Congratulations to Patrick Carter, M.D., Assistant Professor within the U-M Department of Emergency Medicine who is the 2017 recipient of the Michigan Mental Health Integration Partnership (MIP) Scholars Award. The MIP Scholars Award supports U-M faculty implementing and evaluating mental health services that promote integrated care and seek to improve access to evidence-based practices for lower income and Medicaid eligible populations with behavioral health care needs in the state of Michigan. The $50,000 award provided by the University of Michigan Comprehensive Depression Center Eisenberg fund is now in the process of being matched 1:1 with Michigan Medicaid funds. Dr. Carter, along with co-investigators Maureen Walton, M.P.H., Ph.D., and Rebeca Cunningham, M.D. will implement their project, “SafERteens: Violence Prevention for Urban Youth Seeking Emergency Care” at Hurley Medical Center in Flint, Michigan starting in fall 2017. The project aims to implement and evaluate the evidence-based intervention SafERteens to prevent violence and alcohol use in at-risk youth. Learn more about the SafERteens intervention here, or on the website www.saferteens.org.
About Dr. Patrick Carter
Dr.
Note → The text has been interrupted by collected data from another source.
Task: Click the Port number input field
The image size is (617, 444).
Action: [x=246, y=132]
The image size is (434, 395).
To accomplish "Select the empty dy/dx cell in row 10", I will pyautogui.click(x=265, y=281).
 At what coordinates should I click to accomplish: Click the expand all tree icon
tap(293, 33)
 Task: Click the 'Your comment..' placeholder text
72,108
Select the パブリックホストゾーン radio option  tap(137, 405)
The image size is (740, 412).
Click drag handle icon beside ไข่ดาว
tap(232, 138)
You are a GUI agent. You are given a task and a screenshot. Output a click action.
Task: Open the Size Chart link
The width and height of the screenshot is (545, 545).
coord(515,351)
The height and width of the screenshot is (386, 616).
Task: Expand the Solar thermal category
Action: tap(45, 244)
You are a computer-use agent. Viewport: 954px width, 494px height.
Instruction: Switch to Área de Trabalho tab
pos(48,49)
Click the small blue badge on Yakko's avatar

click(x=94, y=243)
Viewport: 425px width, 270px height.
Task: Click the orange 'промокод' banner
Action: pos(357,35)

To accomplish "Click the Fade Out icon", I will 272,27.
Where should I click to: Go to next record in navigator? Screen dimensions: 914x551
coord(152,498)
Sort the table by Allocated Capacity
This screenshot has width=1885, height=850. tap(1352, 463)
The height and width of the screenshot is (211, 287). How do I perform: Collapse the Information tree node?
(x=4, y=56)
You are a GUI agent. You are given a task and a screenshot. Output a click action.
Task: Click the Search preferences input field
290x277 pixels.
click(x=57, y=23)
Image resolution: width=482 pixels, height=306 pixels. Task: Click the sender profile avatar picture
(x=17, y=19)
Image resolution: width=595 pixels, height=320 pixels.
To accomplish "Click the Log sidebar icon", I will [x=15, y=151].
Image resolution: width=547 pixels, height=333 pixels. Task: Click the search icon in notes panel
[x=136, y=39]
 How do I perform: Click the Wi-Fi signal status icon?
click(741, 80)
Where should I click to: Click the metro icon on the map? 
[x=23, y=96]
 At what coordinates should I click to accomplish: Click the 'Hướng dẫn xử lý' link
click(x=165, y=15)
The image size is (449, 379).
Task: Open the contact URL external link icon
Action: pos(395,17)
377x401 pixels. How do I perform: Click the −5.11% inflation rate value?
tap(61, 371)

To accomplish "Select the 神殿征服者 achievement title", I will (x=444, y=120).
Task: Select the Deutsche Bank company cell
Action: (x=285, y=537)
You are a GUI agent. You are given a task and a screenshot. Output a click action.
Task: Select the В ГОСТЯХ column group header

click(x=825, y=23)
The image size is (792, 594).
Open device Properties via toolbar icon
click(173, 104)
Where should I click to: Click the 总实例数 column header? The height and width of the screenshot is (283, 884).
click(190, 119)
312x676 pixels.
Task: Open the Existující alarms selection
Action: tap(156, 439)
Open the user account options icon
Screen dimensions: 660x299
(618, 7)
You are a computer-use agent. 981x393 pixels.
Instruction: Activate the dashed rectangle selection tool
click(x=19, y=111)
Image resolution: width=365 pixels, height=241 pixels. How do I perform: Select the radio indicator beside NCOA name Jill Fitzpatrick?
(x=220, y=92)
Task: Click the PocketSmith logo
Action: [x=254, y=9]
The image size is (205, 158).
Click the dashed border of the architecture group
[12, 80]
Carter is an Assistant Professor within the U-M Department of Emergency Medicine and is part of the CDC-funded U-M Injury Center, serving as the co-lead of the Injury Center’s Policy workgroup. He completed his clinical training in emergency medicine at Michigan Medicine, followed by a two-year NIH/NIAAA postdoctoral research fellowship through the U-M Injury Center and Substance Abuse Section of the Department of Psychiatry. His current research focuses on youth violence, substance use, and the development and implementation of technology-assisted behavioral and public health interventions within ED settings. He is currently the Principal Investigator on a K23 career development grant from the National Institutes of Drug Abuse (NIDA), as well as a Co-investigator on multiple CDC-funded grants, all of which are focused on testing the efficacy of public health interventions for the prevention or reduction of youth violence and co-occurring risk behaviors such as substance use. Dr. Carter has also completed injury-related policy research focusing on unintentional injury, including evaluating public health interventions for alcohol-impaired driving, distracted driving, and the impact of the recent Michigan’s universal motorcycle helmet law repeal.